A. The firewall is an application-layer firewall, unable to identify the higher-layer data.

B. The firewall needs to be partnered with an IDS or IPS.

C. The firewall rules need to be reviewed and likely changed.

D. The firewall is a layer 3 or 4 device and should be replaced with an application-layer device.

Answer 18

D is correct. The problem described seems to point to a standard firewall that’s unable to inspect application-layer traffic. It should be replaced with a capable, application-layer firewall.

A is incorrect because it is a false to claim the application- layer firewall is unable to identify higher-layer data.

B is incorrect because, although an IDS/IPS would help, the firewall’s shortcoming is the primary issue here.

C is incorrect because the rules are likely not able to address the application-layer issue.

Question 19

If an attacker is using nmap to map the network topology, which of the returned states of the port scans provides the least information?

A. Unfiltered

B. Filtered .

C. Closed

D. Open

Answer 19

B is correct. Filtered state means the nmap probe scan was unable to reach the port, to hear back whether the port was open or closed. This would make the attacker’s efforts most difficult in mapping the network topology in order to understand the various network areas such DMZ, perimeter devices, and other key network components.
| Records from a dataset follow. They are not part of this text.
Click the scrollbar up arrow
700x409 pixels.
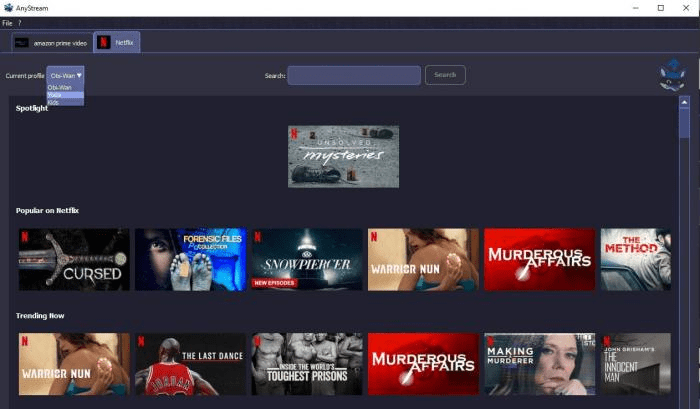[x=684, y=102]
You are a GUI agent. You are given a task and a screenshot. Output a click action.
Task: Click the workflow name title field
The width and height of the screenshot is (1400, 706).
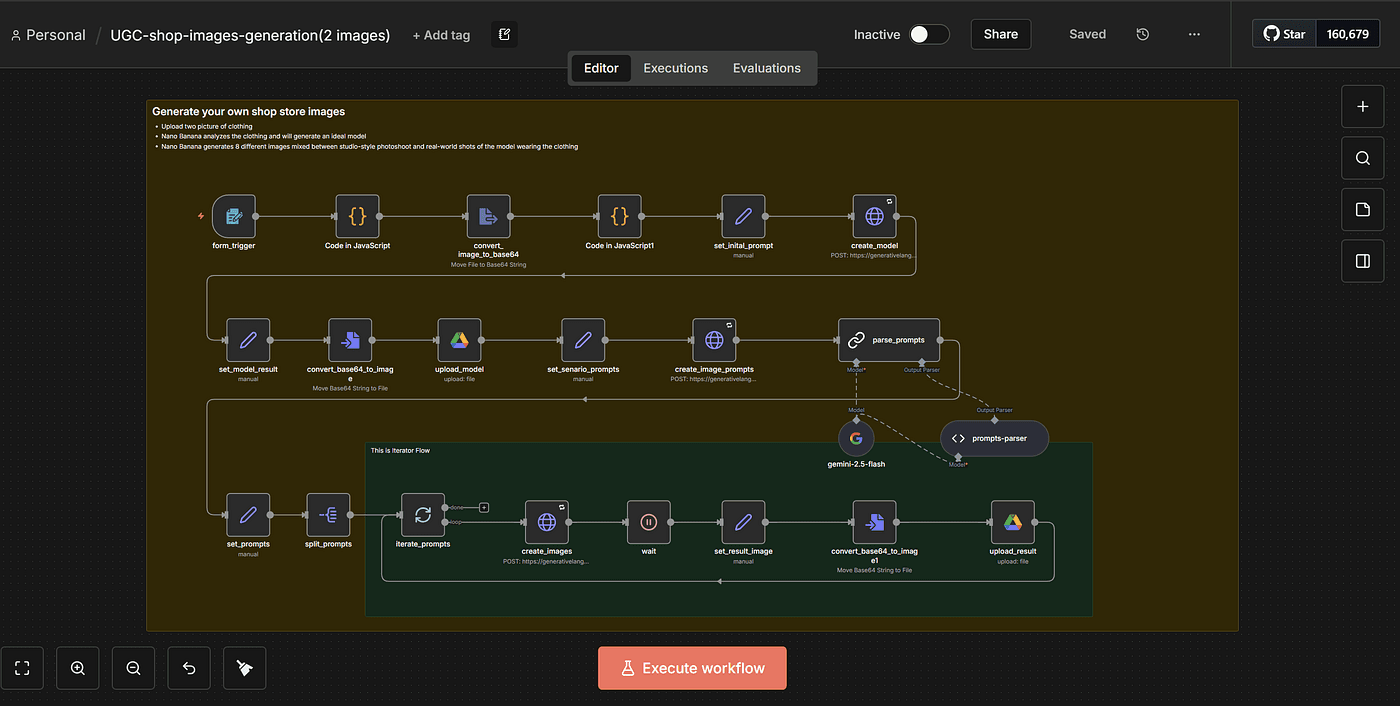(x=250, y=35)
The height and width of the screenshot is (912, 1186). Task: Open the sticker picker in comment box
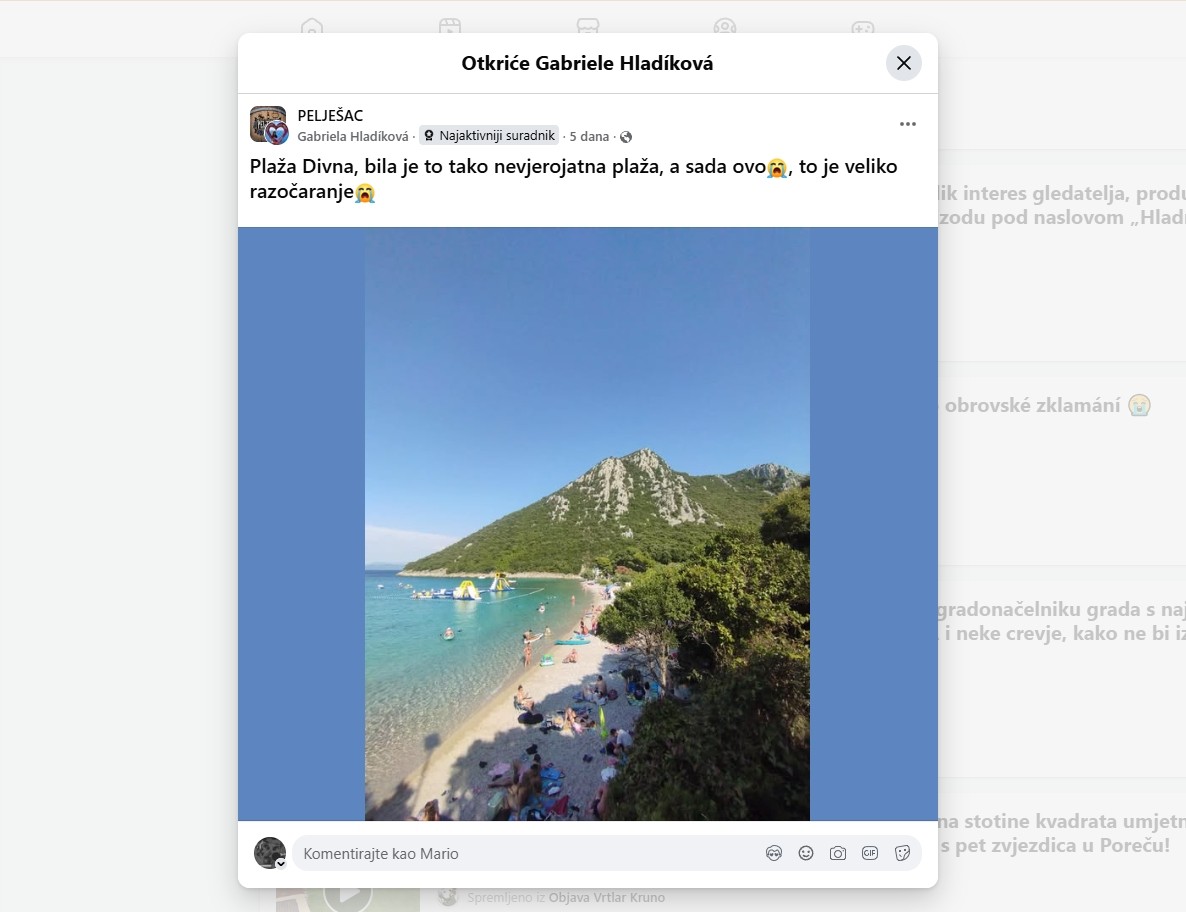pos(902,853)
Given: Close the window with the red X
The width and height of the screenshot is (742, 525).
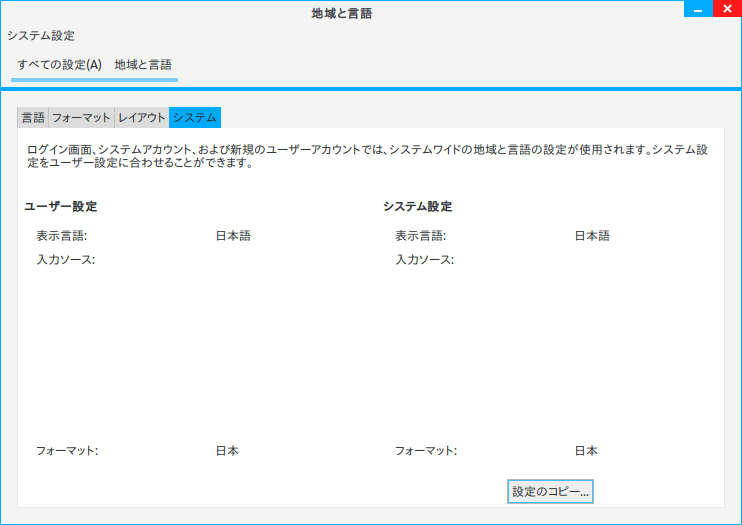Looking at the screenshot, I should pyautogui.click(x=727, y=8).
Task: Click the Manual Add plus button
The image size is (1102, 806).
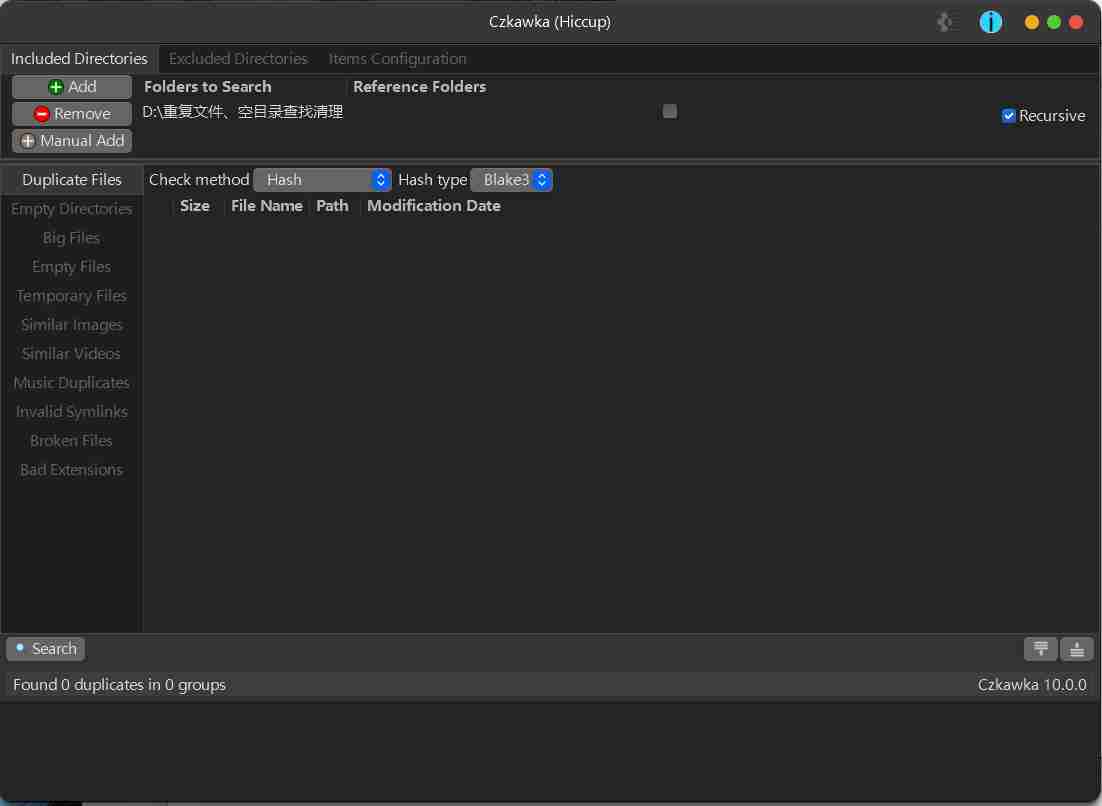Action: (x=72, y=141)
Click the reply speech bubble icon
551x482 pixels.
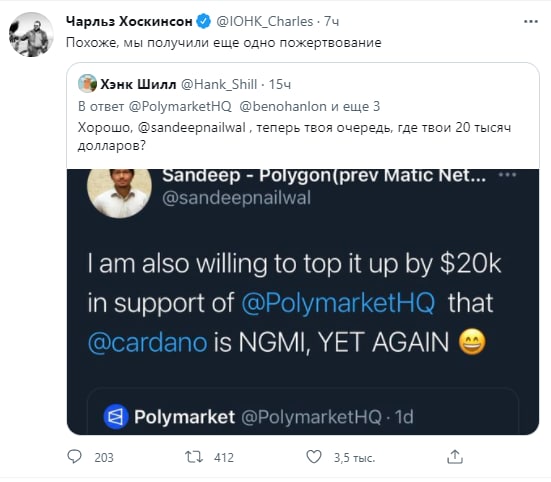[x=74, y=456]
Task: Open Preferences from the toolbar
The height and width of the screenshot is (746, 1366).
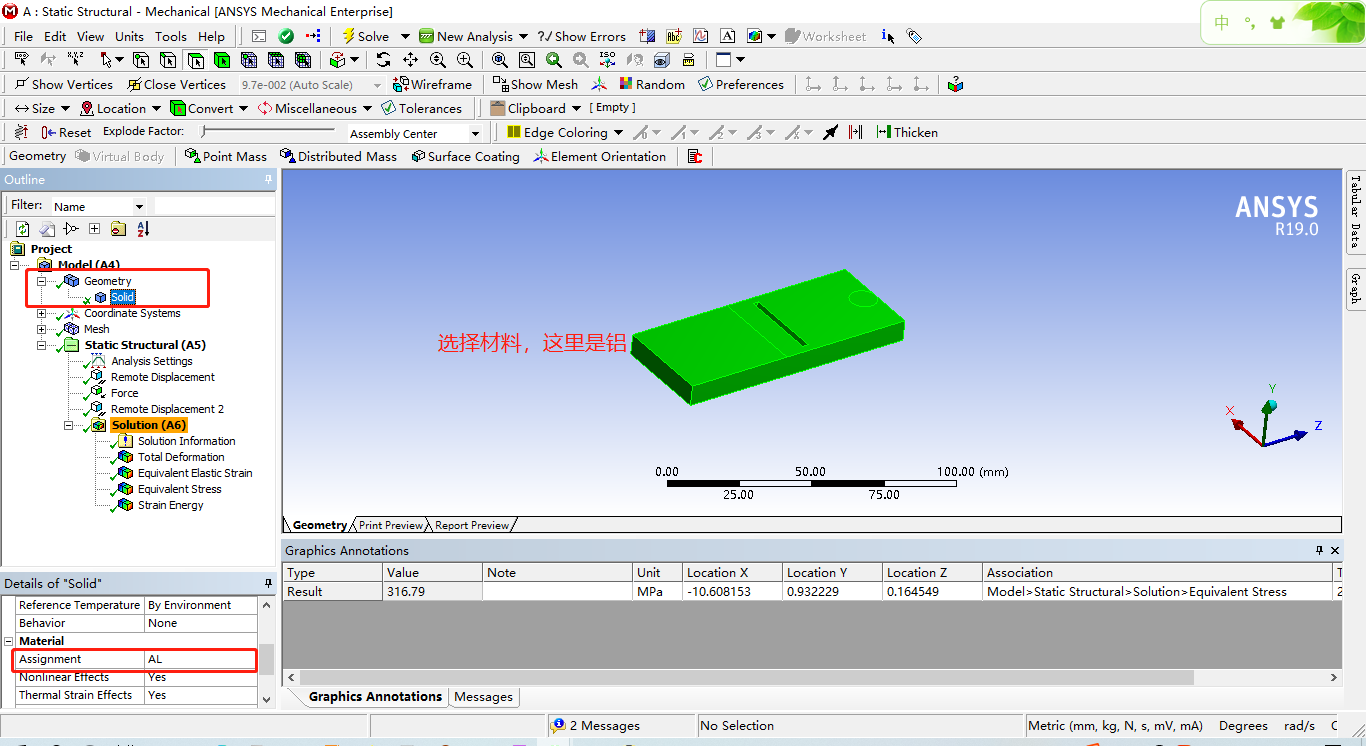Action: (742, 84)
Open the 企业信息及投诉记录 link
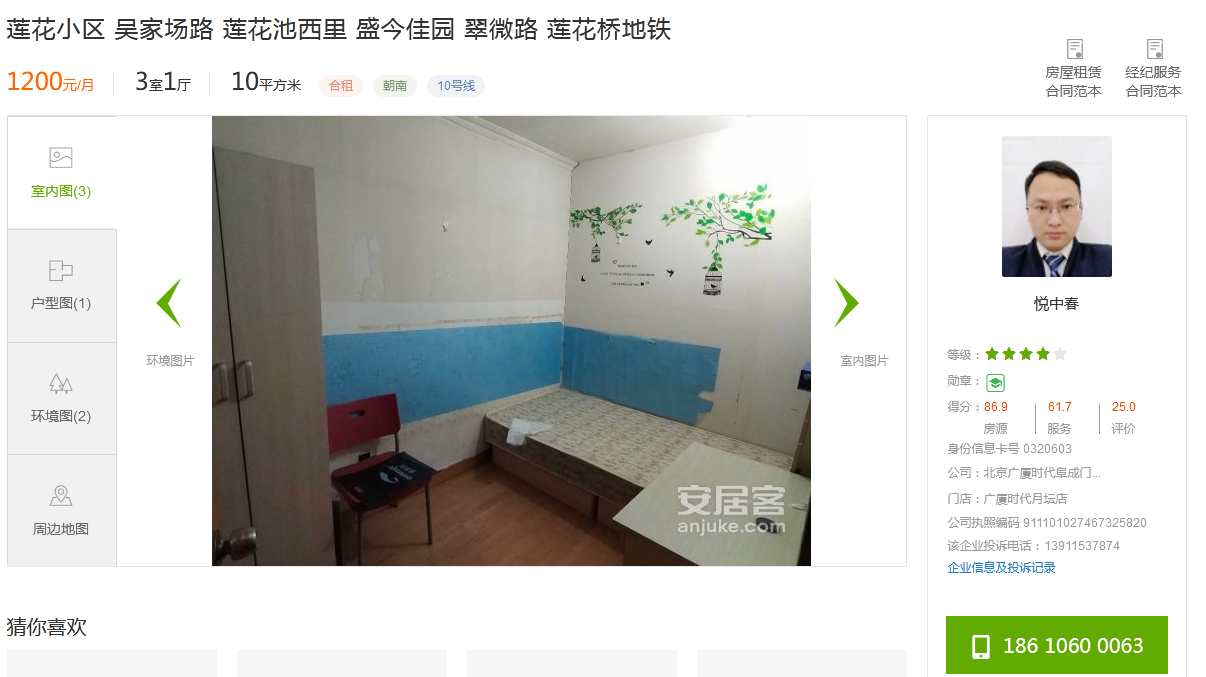The height and width of the screenshot is (677, 1206). pos(1001,568)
A is incorrect because unfiltered means nmap was able to reach the port but was unable to determine conclusively whether it was open or closed. The unfiltered state only applies when an ACK scan is being performed, often to map firewall rulesets.

C is incorrect because closed means the port was reached and was decidedly closed.

D is incorrect because open means the port was reached and was concluded to be open or listening.

Question 20

What would be an appropriate tool for performing service discovery on a large network?

A. An IDS (but no IPS) placed anywhere on the servers’ local subnet

B. A HIDS placed on a target server

C. Any tool able to review firewall logs or router ACLs

D. A port scanner

Answer 20

D is correct. A port scanner would quickly reveal what ports (and the services behind them) are open and listening on devices on the scanned network.

A and B are incorrect because an IDS/HIDS (but not
an IPS) should alert on valid services instead of only on detected malware traffic.

C is incorrect because reviewing firewall logs and router ACLs will tell about flagged traffic attempts and permitted traffic, but provides little information about services and the systems providing them.

Question 21

When you’re capturing packets on a wireless network versus a wired network, which of the following statements are true? (Choose all that apply.)

A. Using promiscuous mode to view all packets applies on both wired and wireless networks.

B. Being in monitor mode allows for the capture of all 802.11 activity ,without connection to the access point.

C. Wireless signals can be relatively limited beyond a physical presence such as a fence.

D. Strong,secure encryption provides no protection against data.

Answer 21

A and B are correct. A is correct because promiscuous mode, if supported by the wireless card, is what allows the card to process all 802.11 activity, not just traffic targeted to that card. B is correct because monitor mode allows the same visibility to all activity, even without being connected to an access point.

C and D are incorrect. C is incorrect because wireless signals are generally not too affected by thin physical structures such as fences. The distance from the access point has more of an effect on signal strength. D is incorrect because strong encryption does indeed protect against eavesdropping when data is gathered. The signal can be collected, but encryption ensures confidentiality.